Entries for locating text and elements:
- - -

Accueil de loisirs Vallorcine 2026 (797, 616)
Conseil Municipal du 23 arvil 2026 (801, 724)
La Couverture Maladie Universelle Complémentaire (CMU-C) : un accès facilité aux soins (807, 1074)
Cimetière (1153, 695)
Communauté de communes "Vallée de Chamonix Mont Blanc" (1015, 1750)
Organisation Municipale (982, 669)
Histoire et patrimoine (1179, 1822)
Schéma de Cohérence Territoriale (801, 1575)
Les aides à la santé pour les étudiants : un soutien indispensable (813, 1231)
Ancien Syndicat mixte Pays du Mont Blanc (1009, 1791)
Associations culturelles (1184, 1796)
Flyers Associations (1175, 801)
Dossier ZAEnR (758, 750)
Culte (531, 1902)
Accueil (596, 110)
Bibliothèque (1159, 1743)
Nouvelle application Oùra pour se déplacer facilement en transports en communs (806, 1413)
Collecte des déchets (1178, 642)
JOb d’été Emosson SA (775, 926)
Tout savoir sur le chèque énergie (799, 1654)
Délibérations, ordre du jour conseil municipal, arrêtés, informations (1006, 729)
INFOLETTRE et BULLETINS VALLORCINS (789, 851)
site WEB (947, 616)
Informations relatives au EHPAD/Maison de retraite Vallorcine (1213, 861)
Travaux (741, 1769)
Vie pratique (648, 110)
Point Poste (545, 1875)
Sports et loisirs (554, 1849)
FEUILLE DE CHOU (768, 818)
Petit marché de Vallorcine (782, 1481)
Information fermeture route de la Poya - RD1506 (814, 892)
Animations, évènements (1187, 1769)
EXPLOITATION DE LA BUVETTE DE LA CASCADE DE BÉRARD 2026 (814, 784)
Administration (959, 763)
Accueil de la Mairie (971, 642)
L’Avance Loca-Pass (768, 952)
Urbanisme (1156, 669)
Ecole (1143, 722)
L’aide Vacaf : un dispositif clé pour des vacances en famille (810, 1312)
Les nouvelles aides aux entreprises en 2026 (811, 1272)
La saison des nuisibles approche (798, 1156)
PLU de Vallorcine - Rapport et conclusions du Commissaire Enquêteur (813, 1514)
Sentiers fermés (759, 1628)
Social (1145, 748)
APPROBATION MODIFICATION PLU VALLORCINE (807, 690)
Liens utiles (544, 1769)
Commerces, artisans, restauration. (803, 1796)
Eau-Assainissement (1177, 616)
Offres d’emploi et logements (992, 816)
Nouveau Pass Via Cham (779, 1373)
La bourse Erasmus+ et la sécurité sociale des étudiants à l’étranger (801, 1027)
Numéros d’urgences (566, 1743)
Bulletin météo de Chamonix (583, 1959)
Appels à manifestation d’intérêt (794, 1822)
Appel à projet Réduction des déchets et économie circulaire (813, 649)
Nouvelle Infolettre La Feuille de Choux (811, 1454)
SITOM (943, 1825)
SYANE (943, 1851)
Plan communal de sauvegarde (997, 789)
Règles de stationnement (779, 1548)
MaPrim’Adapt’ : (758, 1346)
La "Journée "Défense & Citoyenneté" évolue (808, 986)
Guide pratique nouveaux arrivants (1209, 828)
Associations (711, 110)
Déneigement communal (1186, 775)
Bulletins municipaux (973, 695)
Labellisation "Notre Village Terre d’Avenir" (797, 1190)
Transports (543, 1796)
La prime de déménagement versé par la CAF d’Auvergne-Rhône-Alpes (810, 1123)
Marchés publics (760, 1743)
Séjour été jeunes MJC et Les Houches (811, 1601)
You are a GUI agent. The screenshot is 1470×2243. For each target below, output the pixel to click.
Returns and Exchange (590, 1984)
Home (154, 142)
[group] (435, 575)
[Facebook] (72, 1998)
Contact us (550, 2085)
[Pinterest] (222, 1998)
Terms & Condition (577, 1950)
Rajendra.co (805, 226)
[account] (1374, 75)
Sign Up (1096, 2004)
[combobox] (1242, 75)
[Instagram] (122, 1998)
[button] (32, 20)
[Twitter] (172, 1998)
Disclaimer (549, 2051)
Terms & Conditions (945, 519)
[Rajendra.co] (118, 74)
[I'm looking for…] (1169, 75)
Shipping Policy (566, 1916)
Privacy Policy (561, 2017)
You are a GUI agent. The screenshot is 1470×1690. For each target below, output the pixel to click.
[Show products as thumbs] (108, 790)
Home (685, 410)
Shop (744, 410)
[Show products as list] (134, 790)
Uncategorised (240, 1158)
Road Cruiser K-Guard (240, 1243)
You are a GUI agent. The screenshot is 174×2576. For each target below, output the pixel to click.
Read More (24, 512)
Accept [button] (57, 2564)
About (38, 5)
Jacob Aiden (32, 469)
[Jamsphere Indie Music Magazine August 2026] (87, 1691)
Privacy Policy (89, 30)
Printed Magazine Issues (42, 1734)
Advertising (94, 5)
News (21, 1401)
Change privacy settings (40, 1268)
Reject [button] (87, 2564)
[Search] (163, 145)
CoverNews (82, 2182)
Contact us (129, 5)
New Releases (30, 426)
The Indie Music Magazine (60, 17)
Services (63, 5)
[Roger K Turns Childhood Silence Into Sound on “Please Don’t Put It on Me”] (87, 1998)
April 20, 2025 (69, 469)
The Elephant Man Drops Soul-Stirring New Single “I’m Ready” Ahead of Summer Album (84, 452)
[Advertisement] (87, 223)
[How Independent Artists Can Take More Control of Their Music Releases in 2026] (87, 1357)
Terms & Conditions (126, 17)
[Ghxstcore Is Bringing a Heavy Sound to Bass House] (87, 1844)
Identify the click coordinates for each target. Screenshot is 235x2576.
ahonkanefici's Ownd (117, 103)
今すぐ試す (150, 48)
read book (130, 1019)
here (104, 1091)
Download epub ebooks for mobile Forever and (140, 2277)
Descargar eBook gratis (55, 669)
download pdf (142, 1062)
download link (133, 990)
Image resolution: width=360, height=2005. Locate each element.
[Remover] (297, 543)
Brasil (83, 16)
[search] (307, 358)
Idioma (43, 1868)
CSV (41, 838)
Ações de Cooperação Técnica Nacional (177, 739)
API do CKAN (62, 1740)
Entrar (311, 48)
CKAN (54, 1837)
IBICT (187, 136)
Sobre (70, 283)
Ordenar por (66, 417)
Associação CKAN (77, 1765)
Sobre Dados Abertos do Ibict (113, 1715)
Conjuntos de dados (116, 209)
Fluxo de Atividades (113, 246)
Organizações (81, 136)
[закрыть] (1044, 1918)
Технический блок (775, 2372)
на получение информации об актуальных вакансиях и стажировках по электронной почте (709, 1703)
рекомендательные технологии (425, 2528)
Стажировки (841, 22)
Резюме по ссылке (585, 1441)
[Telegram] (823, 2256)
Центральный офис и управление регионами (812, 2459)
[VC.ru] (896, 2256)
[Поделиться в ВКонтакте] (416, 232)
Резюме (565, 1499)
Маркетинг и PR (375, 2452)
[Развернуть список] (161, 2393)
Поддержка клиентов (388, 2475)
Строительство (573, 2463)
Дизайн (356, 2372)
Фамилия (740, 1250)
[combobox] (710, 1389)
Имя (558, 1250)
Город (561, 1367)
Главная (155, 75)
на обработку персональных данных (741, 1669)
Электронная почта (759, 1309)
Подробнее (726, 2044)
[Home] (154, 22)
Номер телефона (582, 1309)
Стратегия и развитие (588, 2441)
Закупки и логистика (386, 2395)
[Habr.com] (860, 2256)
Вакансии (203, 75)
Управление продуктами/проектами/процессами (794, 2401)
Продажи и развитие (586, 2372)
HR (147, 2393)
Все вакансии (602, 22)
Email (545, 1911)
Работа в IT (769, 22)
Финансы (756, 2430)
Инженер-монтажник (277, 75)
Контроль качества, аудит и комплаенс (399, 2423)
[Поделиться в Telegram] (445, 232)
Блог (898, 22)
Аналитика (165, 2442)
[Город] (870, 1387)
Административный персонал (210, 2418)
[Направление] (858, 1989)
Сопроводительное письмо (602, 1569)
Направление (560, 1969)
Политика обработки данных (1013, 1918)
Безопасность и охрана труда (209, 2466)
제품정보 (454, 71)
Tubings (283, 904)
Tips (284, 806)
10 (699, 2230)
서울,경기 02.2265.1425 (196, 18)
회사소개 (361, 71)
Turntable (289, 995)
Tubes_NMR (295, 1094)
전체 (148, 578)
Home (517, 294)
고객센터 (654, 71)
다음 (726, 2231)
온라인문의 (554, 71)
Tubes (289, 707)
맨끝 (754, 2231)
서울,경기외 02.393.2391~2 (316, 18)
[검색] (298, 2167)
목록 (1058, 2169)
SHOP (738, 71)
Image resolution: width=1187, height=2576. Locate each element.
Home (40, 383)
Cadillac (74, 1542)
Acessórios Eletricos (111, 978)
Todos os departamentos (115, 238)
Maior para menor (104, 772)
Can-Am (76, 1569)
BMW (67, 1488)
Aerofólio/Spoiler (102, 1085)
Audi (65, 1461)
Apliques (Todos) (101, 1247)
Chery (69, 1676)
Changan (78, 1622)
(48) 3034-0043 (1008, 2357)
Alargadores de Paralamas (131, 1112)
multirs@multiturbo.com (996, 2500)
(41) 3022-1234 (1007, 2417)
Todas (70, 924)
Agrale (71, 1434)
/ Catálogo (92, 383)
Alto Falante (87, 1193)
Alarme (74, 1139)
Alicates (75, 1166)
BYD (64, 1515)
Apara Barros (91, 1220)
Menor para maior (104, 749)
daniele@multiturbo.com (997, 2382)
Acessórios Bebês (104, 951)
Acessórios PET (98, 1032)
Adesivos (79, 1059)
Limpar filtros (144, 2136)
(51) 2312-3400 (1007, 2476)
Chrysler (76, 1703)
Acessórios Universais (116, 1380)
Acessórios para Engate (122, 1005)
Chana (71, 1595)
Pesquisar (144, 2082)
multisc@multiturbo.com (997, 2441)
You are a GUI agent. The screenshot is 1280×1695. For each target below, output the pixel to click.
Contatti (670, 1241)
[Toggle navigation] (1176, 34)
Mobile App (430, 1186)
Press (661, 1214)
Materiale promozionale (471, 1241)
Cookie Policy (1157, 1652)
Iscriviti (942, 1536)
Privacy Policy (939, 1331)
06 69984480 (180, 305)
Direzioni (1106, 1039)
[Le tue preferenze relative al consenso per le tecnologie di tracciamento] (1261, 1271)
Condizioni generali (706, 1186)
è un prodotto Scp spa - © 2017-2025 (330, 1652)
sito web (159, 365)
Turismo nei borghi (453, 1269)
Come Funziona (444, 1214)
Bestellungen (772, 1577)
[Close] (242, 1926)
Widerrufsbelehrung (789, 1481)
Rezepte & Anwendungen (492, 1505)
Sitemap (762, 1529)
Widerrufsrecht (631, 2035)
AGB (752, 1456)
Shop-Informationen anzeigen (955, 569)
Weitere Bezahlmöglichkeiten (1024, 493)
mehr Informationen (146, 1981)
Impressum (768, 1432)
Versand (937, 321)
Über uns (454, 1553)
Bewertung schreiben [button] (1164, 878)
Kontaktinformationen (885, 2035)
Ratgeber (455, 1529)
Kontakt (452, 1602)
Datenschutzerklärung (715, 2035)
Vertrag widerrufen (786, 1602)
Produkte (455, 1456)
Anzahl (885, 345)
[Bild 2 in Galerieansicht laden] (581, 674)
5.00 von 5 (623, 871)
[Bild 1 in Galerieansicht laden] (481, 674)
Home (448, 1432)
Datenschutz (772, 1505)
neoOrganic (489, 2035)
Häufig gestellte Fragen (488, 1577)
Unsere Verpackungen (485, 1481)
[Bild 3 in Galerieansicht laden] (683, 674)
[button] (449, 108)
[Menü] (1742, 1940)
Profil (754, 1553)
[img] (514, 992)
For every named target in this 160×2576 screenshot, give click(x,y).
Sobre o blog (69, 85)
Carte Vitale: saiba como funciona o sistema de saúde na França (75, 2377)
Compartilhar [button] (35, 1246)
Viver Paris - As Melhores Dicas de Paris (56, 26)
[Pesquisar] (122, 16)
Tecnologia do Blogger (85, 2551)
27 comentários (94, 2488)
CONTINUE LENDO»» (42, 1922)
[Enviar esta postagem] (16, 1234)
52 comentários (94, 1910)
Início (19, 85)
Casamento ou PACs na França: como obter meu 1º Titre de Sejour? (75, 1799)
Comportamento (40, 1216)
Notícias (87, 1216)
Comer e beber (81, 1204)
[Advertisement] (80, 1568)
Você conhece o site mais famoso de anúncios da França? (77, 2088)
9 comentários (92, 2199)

- - -

• **What you will do**:
Rewrite the items between the lines holding "Widerrufsrecht (631, 2035)" and "5.00 von 5 (623, 871)", inclusive, with "Versand" changed to "Lieferung" and nothing else altered.

• **Right answer**:
Widerrufsrecht (631, 2035)
AGB (752, 1456)
Shop-Informationen anzeigen (955, 569)
Weitere Bezahlmöglichkeiten (1024, 493)
mehr Informationen (146, 1981)
Impressum (768, 1432)
Lieferung (937, 321)
Über uns (454, 1553)
Bewertung schreiben [button] (1164, 878)
Kontaktinformationen (885, 2035)
Ratgeber (455, 1529)
Kontakt (452, 1602)
Datenschutzerklärung (715, 2035)
Vertrag widerrufen (786, 1602)
Produkte (455, 1456)
Anzahl (885, 345)
[Bild 2 in Galerieansicht laden] (581, 674)
5.00 von 5 (623, 871)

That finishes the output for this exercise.